Some aspects of our study warrant comment. A strength of our study is that, due to the large cohort of thrombophilic families, it was possible to estimate the effect of double heterozygosity or homozygosity for F5 R506Q and F2 G20210A on CVD for the first time. A weakness is the retrospective design and that, despite its fairly large size, the number of double heterozygous or homozygous F5 R506Q and F2 G20210A carriers was too low to provide risk estimates with narrow confidence intervals. The number was also too low to make a subdivision of arterial thrombotic event types for additional sensitivity analyses.
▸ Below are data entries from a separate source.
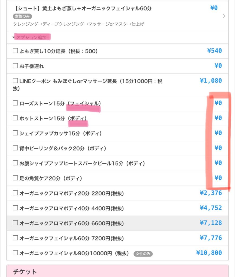Viewport: 235px width, 277px height.
Task: Collapse the オプション追加 triangle
Action: coord(14,37)
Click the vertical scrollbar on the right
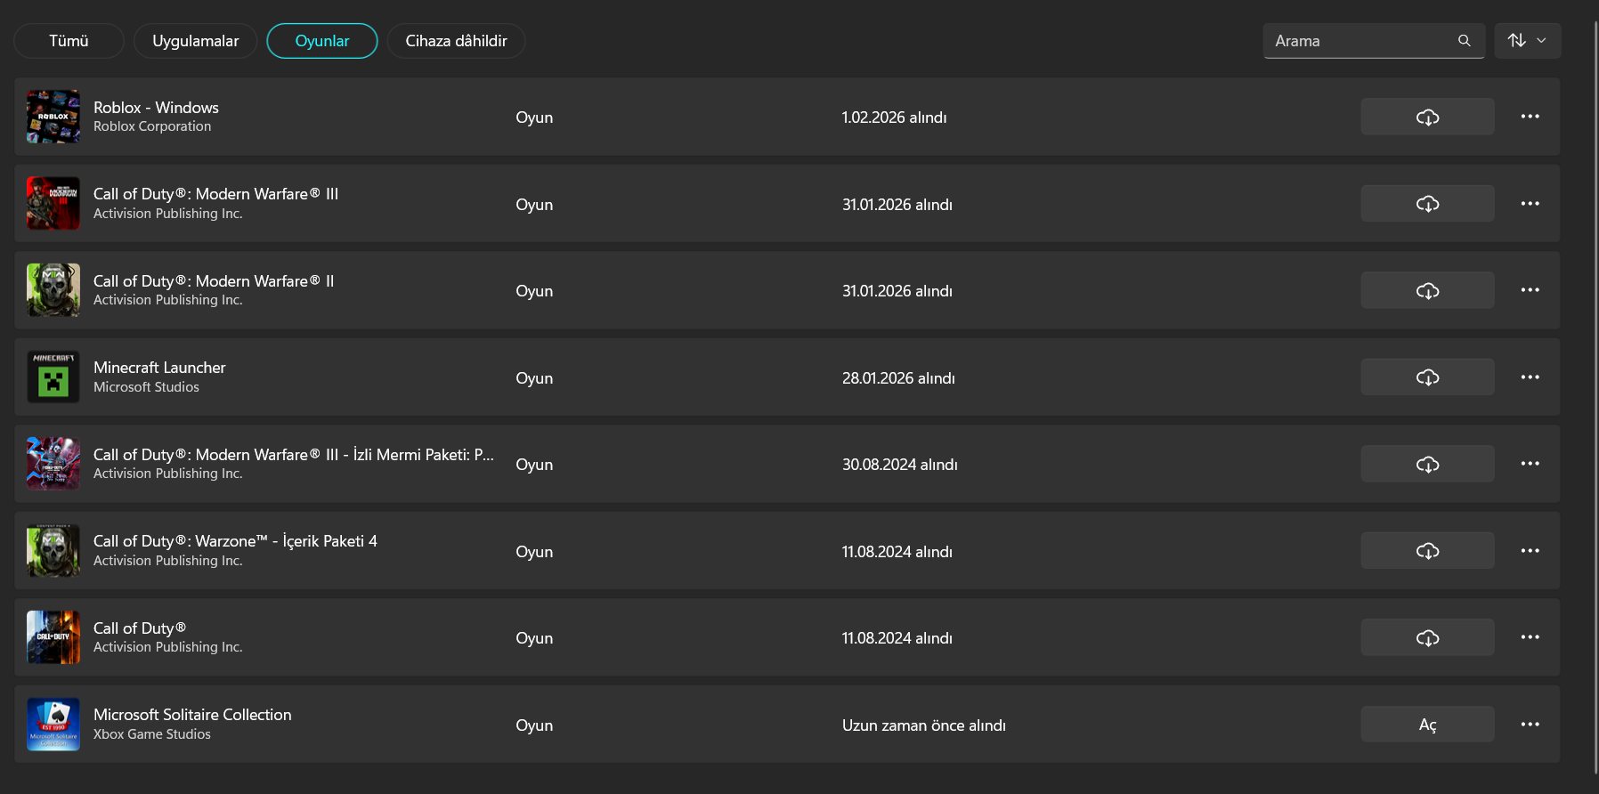The width and height of the screenshot is (1599, 794). point(1595,397)
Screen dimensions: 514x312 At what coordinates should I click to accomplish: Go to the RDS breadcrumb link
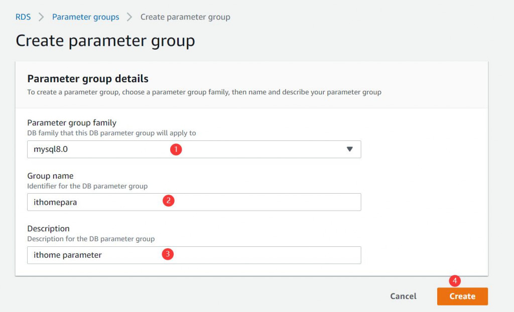coord(23,17)
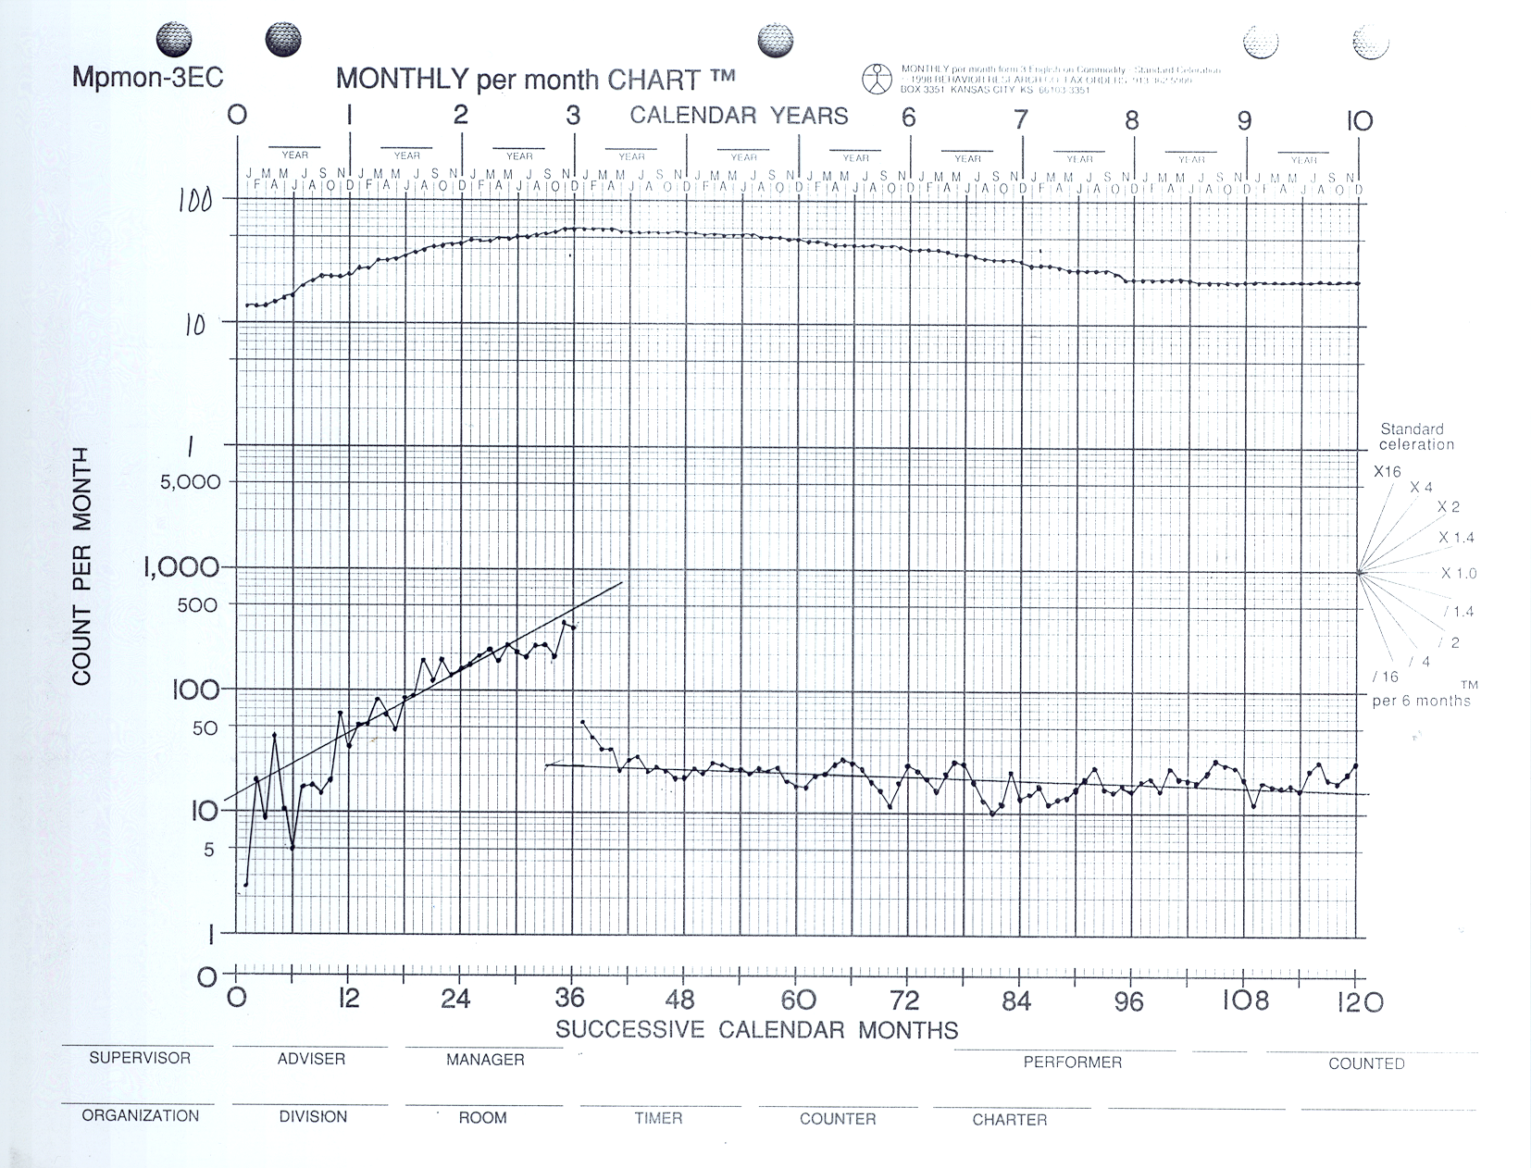The height and width of the screenshot is (1168, 1531).
Task: Select the TIMER field at bottom
Action: [x=658, y=1118]
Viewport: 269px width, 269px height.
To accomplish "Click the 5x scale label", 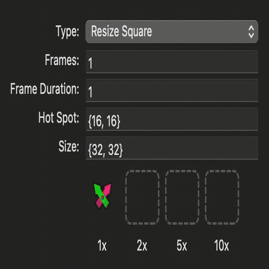I will (181, 245).
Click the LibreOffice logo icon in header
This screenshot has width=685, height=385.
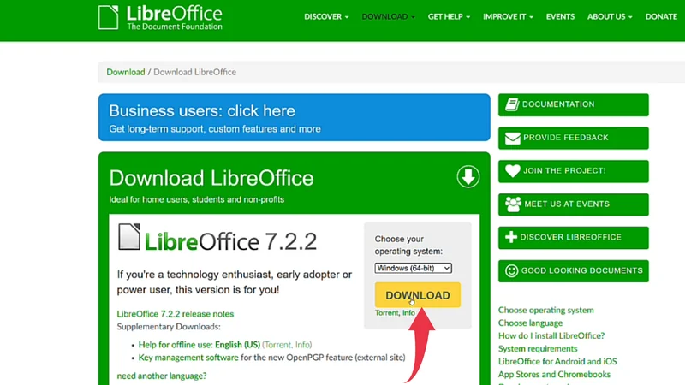108,17
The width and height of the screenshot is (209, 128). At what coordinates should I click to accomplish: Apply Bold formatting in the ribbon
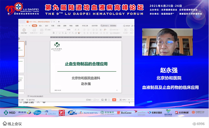click(54, 33)
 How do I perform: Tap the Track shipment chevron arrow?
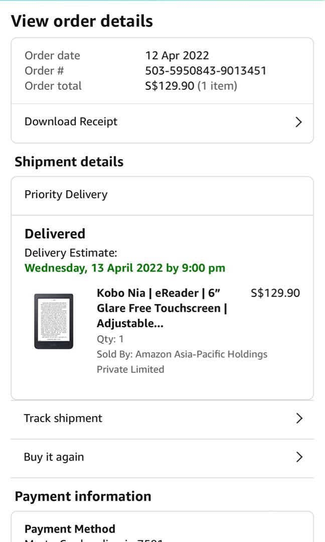(299, 418)
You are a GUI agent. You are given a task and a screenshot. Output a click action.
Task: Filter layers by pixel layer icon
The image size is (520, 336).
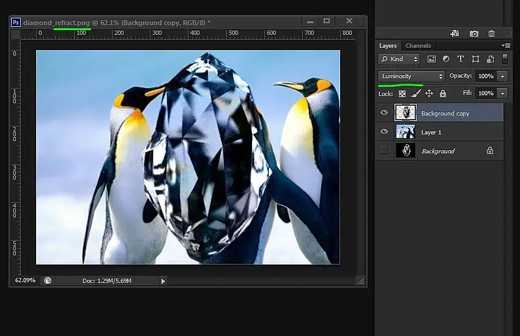431,59
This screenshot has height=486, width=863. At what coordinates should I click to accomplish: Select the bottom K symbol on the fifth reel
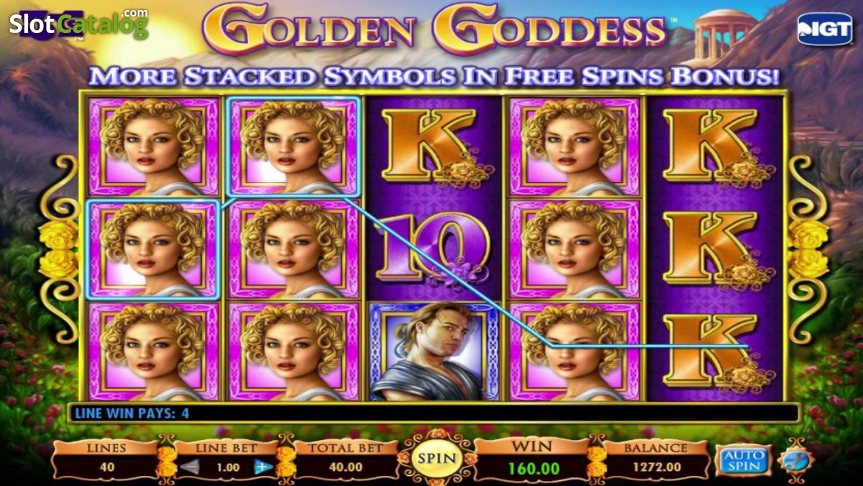pyautogui.click(x=715, y=351)
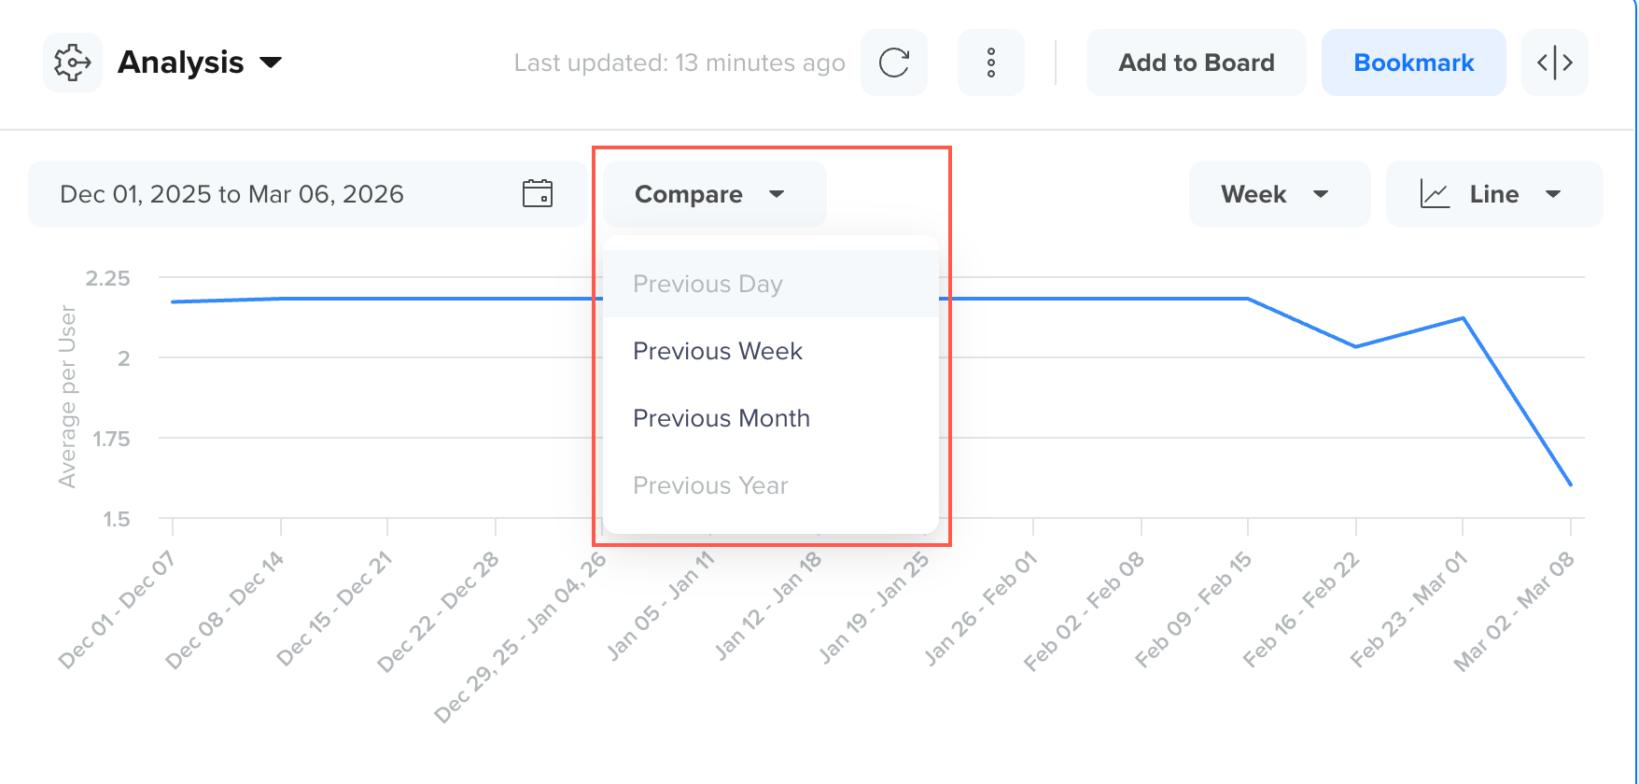
Task: Click the Add to Board button
Action: tap(1196, 63)
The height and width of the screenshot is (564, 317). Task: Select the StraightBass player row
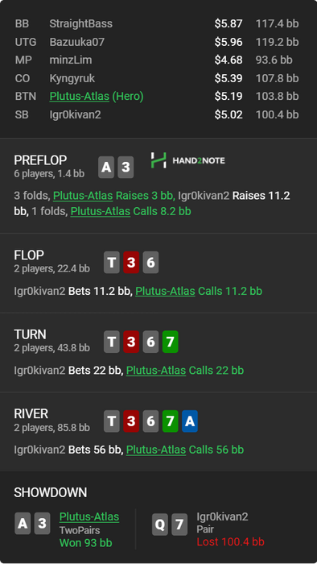tap(157, 23)
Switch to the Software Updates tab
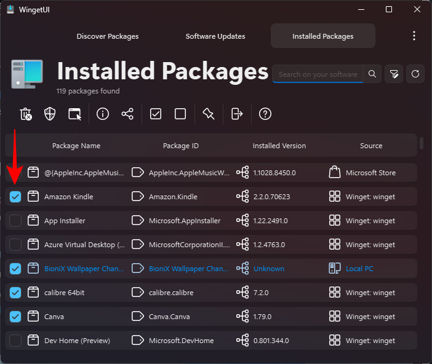The height and width of the screenshot is (364, 432). pyautogui.click(x=215, y=36)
Another potential limitation of our study is referral bias, as this study was performed in three university hospitals. However, as we tested consecutive patients (probands), this bias was probably reduced.
In conclusion, it is likely that double heterozygous or homozygous carriers of F5 R506Q and F2 G20210A have a higher risk of CVD than single F5 R506Q or F2 G20210A carriers. However, due to small numbers, further research is required to verify our findings.
Authorship and disclosures
This study was funded by grant 99.187 from the Netherlands Heart Foundation. The funding organization is a public institution and had no role in the design and conduct of the study; the collection, management, analysis and interpretation of the data; or the preparation, review and approval of the manuscript. All authors have read and approved this manuscript, and state that they have no conflict of interest.